Remote Sensing Wind and Wind Shear System.
Interim rept. Jan 74-Sep 76 on Phase 3,
NATIONAL OCEANIC AND ATMOSPHERIC ADMINISTRATION BOULDER COLO WAVE PROPAGATION LAB
Pagination or Media Count:
The prototype development of an acoustic Doppler remote-sensing system to detect low-level wind shear generated by synoptic-scale features such as frontal surfaces is described. The detector system measures the vertical profile of wind by determining the Doppler frequency shift of vertically transmitted acoustic signals that are scattered by small-scale atmospheric inhomogeneities. Following earlier acoustic Doppler tests at Stapleton International Airport in Denver, Colorado, significant improvements have been accomplished on the acoustic transmitter and receiver antennas, and signal processing.

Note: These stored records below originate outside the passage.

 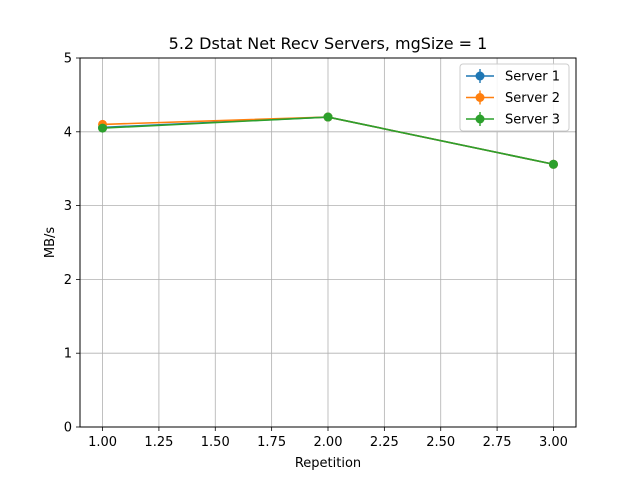 What do you see at coordinates (532, 120) in the screenshot?
I see `legend-label: Server 3` at bounding box center [532, 120]. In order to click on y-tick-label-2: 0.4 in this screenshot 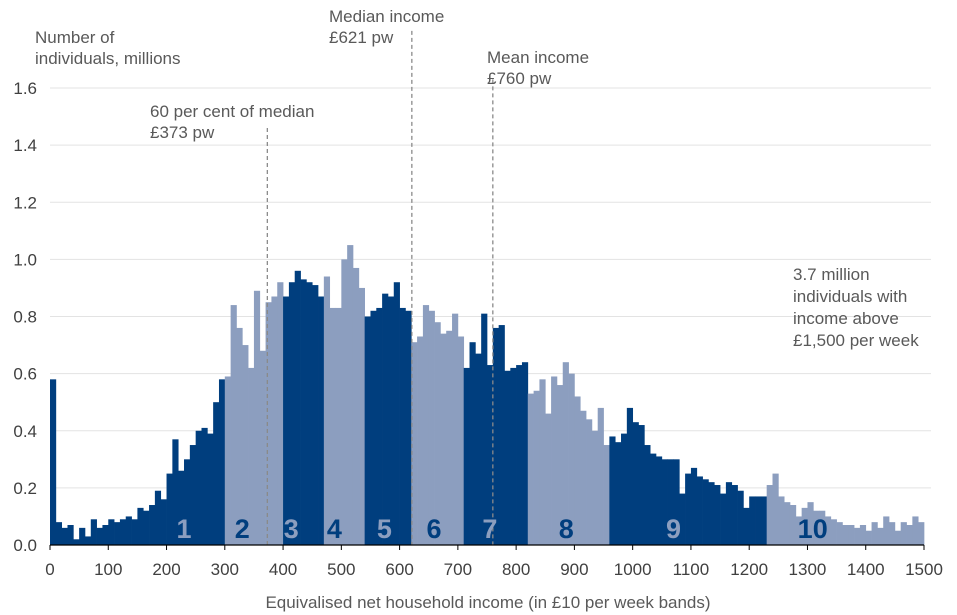, I will do `click(25, 432)`.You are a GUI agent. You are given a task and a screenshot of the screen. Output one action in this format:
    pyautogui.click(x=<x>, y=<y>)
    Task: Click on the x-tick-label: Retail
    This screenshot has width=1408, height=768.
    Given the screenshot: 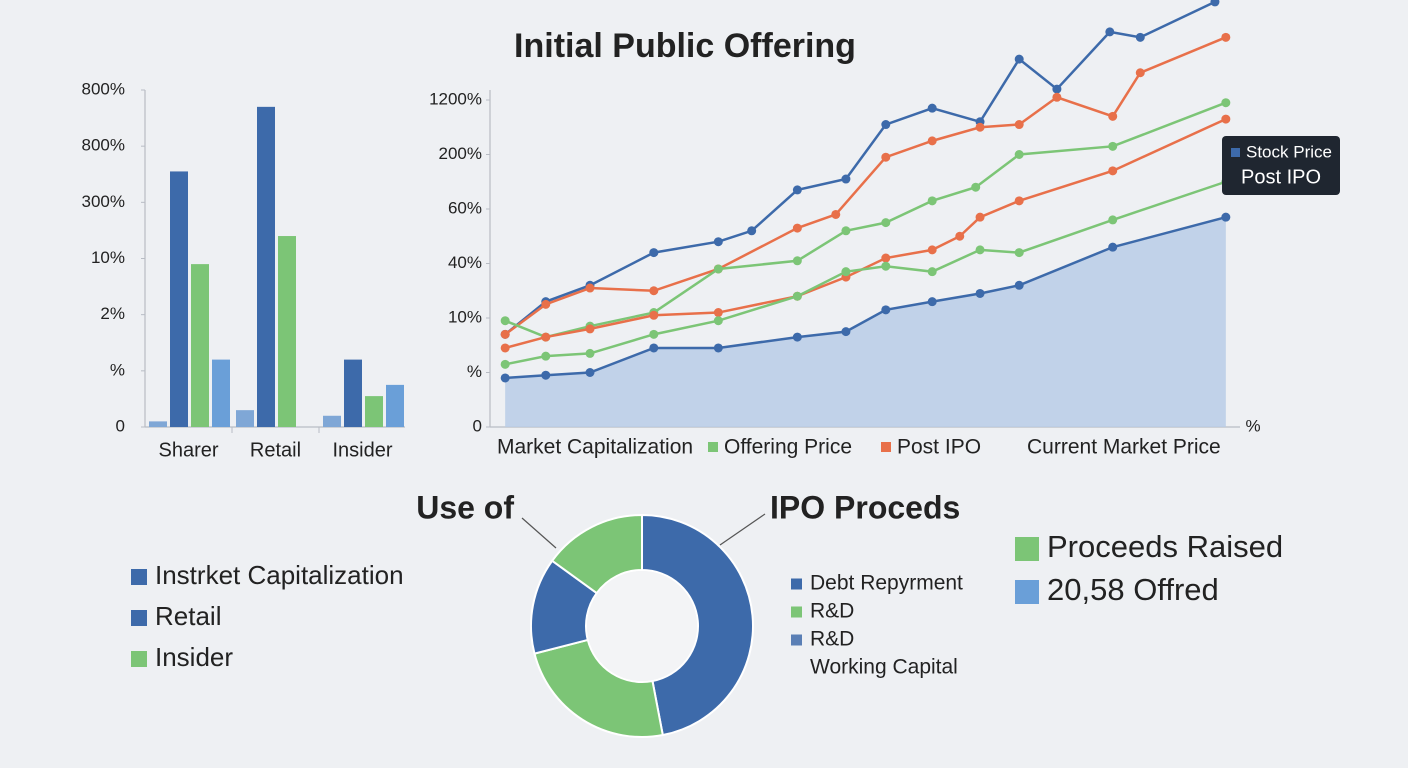 What is the action you would take?
    pyautogui.click(x=276, y=450)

A concial horn reflector antenna with a 2-m diameter aperture fed by 12 high-power acoustic drivers through a manifold increased the transmitted power by more than 100. Substantial improvements have been achieved in received signal-to-noise ratio by developing a narrow-beam, off-focus steered receiver antenna that is capable of tracking the upward propagating acoustic pulse. Development of new system software made all-digital signal processing and computerized system control possible. A brief review of wind-shear types and their detection is followed by a discussion of second-generation wind-shear detection systems employing lidar and microwave radar devices.